将指标和检查点报告给 Ray Train 使您能够支持 容错训练 和 超参数优化。请注意,ray.train.lightning.RayTrainReportCallback 类只提供了一个简单的实现,并且可以 进一步自定义。
准备您的 Lightning Trainer#
最后,将您的 Lightning Trainer 传递给 prepare_trainer() 来验证您的配置。
import lightning.pytorch as pl
import ray.train.lightning
def train_func():
...
trainer = pl.Trainer(...)
+ trainer = ray.train.lightning.prepare_trainer(trainer)
...
配置缩放和 GPU#
在训练函数之外,创建一个 ScalingConfig 对象来配置
num_workers- 分布式训练工作节点的数量。use_gpu- 每个工作节点是否应使用 GPU(或 CPU)。

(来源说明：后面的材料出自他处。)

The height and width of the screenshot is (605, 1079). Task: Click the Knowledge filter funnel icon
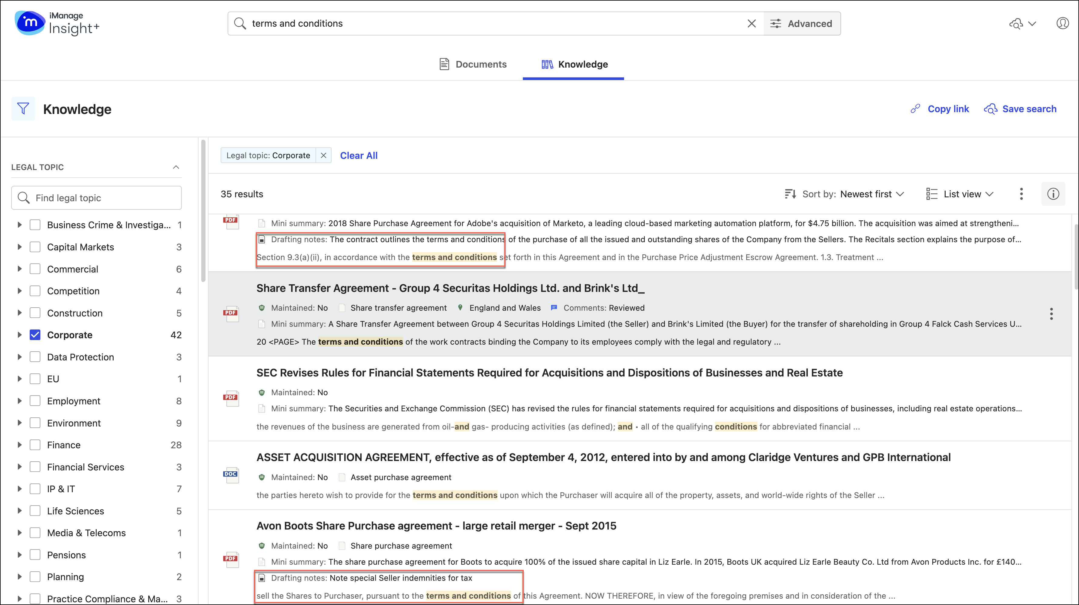23,109
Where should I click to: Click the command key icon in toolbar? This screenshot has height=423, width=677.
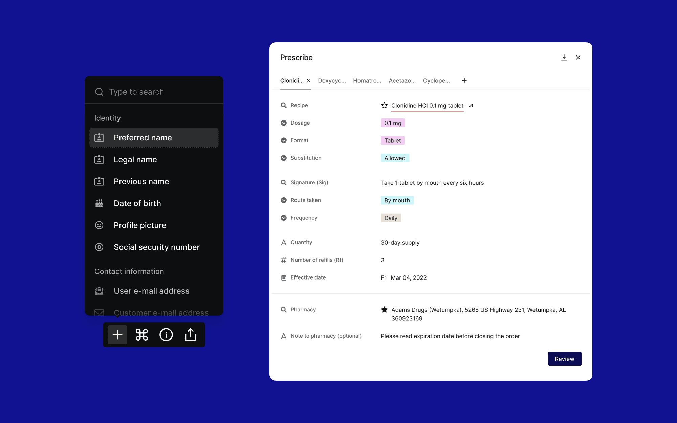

from ray.train import ScalingConfig
scaling_config = ScalingConfig(num_workers=2, use_gpu=True)
有关更多详细信息,请参阅 配置缩放和 GPU。
配置持久存储#
创建一个 RunConfig 对象来指定结果(包括检查点和工件)将要保存的路径。
from ray.train import RunConfig
# Local path (/some/local/path/unique_run_name)
run_config = RunConfig(storage_path="/some/local/path", name="unique_run_name")
# Shared cloud storage URI (s3://bucket/unique_run_name)
run_config = RunConfig(storage_path="s3://bucket", name="unique_run_name")
# Shared NFS path (/mnt/nfs/unique_run_name)
run_config = RunConfig(storage_path="/mnt/nfs", name="unique_run_name")
警告
指定一个*共享存储位置*(如云存储或 NFS)对于单节点集群是*可选的*,但对于多节点集群是*必需的*。使用本地路径将在多节点集群的检查点过程中*引发错误*。
有关更多详细信息,请参阅 配置持久存储。
启动训练作业#
将所有这些结合起来,您现在可以使用 TorchTrainer 启动分布式训练作业。
from ray.train.torch import TorchTrainer
trainer = TorchTrainer(
train_func, scaling_config=scaling_config, run_config=run_config
)
result = trainer.fit()
访问训练结果#
训练完成后,将返回一个 Result 对象,其中包含有关训练运行的信息,包括训练期间报告的指标和检查点。
result.metrics # The metrics reported during training.
result.checkpoint # The latest checkpoint reported during training.
result.path # The path where logs are stored.
result.error # The exception that was raised, if training failed.
有关更多用法示例,请参阅 检查训练结果。
下一步#
转换您的 PyTorch Lightning 训练脚本以使用 Ray Train 后
版本兼容性#
Ray Train 已与 pytorch_lightning 版本 1.6.5 和 2.1.2 进行了测试。为获得完整兼容性,请使用 pytorch_lightning>=1.6.5。不禁止更早的版本,但可能会导致意外问题。如果您遇到任何兼容性问题,请考虑升级您的 PyTorch Lightning 版本或 提交 issue。
注意
如果您使用的是 Lightning 2.x,请使用导入路径 lightning.pytorch.xxx 而不是 pytorch_lightning.xxx。
LightningTrainer 迁移指南#
Ray 2.4 引入了 LightningTrainer,并公开了 LightningConfigBuilder 来定义 pl.LightningModule 和 pl.Trainer 的配置。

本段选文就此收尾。